Previously posted on July 16, 2015, on The Data Incubator.
There’s a lot of good discussion about technology in big data, but not enough informed discussion about the talent in the field. We usually spend more time thinking about how to optimize our MapReduce jobs than we do thinking about how to motivate the data scientists who write them. We often use the term “data scientist” to encompass two very different types of roles: data scientists who produce analytics for humans, and data scientists who produce analytics for machines. It’s an important distinction, especially because the backgrounds and skill sets necessary for success in these two roles are quite different.
Lately, I have been seeing increasing awareness among employers of the importance of understanding data science and this division within the data science role. This certainly isn’t the only distinction among data scientists, but when it comes to formulating a successful big data strategy, it’s the most significant.
Here’s the difference and the kinds of backgrounds and motivations an employer can expect to look for in each type of data scientist.
Analytics for Humans
In the case of data scientists who produce analytics for humans, another human is the final decision maker and consumer of the analysis. This type of data scientist often has to deliver a report on her findings and answer questions like what groups are using a product or what factors are driving user growth and retention.

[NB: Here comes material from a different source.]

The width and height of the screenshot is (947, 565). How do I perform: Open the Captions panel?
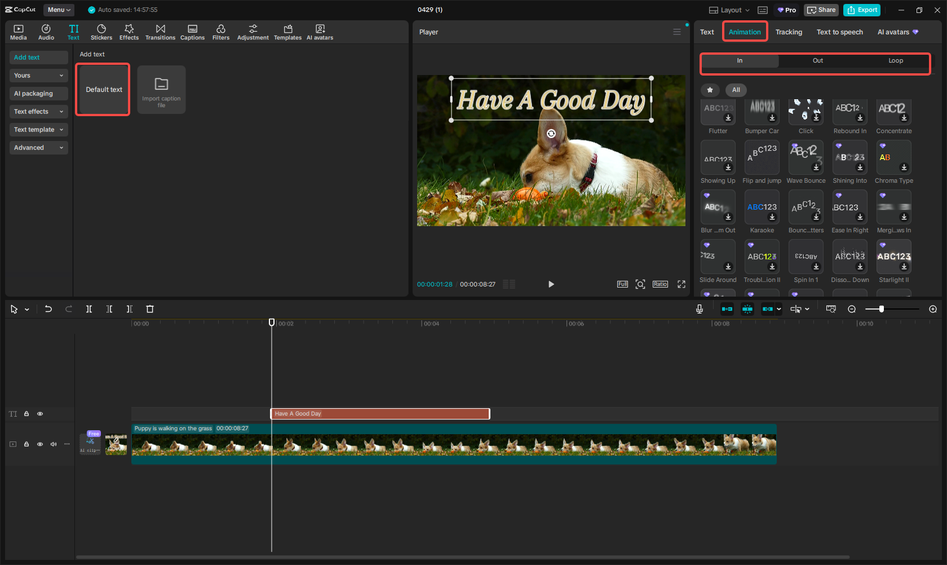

Though they may sift through the same data sets as their analytics-for-machines counterparts, this type of data scientist delivers the results of their models and predictions to another human, who makes business or product decisions based upon these recommendations. Often, that decision-maker is not a data scientist, so the data scientist must be able to explain her results in a non-technical way, which introduces an additional layer of complexity to the job.
The need to explain implies that the data scientist might deliberately choose more basic models over more accurate but overly complex ones. Data scientists also must be comfortable coming to higher-level conclusions – the “why” and “how” – that are a step removed from the raw data.
A typical background for this kind of role is that of a social or medical scientist (often at the Ph.D. level). They are trained to ask the deeper questions (the “how” and “why”), making them better suited to produce analytics for humans. They are often trained to employ “simple” models and convey the results to those without deep technical understanding, like management or sales. Data scientists with these sorts of backgrounds frequently thrive on the intellectual challenge of explaining a model to another human and drawing clarity from obscure data. They also love seeing the direct impact of decision-making at their organization.
Analytics for Machines
The other major division of data scientist is those who produce analytics for machines. In this instance, the final decision maker and consumer of the analysis is a computer. These data scientists build highly complex models that ingest vast data sets and try to extract subtle signals using machine learning and sophisticated algorithms. They tend to work in areas like algorithmic trading, online content/advertising targeting, or personalized product recommendations, to name a few. Their digital models are established and then act on their own, making recommendations, choosing ads to display, or automatically trading in the stock market.
Data scientists who produce analytics for computers must have remarkably strong mathematical, computational, and statistical skills to construct models that can make quality predictions quickly. They can piece together an array of technical tricks in order to create sophisticated models that squeeze out the last drop of performance and typically operate with easily measurable, unambiguous metrics from management such as clicks, profits, and purchases. Their value lies in leveraging their technical virtuosity over millions of situations where even small gains aggregated across millions of users and trillions of events can lead to huge wins.
Data scientists who produce analytics for machines often have mathematics, natural science, or engineering backgrounds (again, often at the Ph.D. level) with the deep computational and mathematical knowledge necessary to do the high-powered work. They also have strong software engineering backgrounds that enable them to build robust large-scale systems to deploy their analyses. They thrive on the technical challenge of building these large-scale, complex systems.
Why the Distinction Matters
It’s rare to find someone who is well-suited for both roles, so employers would do well to figure out which role they need. An MIT-trained physicist hungry for a deep machine-learning challenge likely would not be the best fit for a role in which their models must be “simple” enough for management to understand. She also may not be as comfortable extrapolating the “why” and “how” from the data. Likewise, a Harvard-trained social scientist might be great for explaining and drawing deeper conclusions from data, but may not be as well suited to produce analytics for machines. If he lacks the necessary deep mathematical and computational skills, he may not be able to build robust systems or may engineer simplistic models that fail to capture the data’s full value.
Understanding your data science team – what makes them tick, what drives them up the wall – is just as important to the success of a big data strategy as understanding your technology stack. It’s important to figure out what you really need from a data scientist so that you can determine which backgrounds and temperaments would be best suited to getting the job done.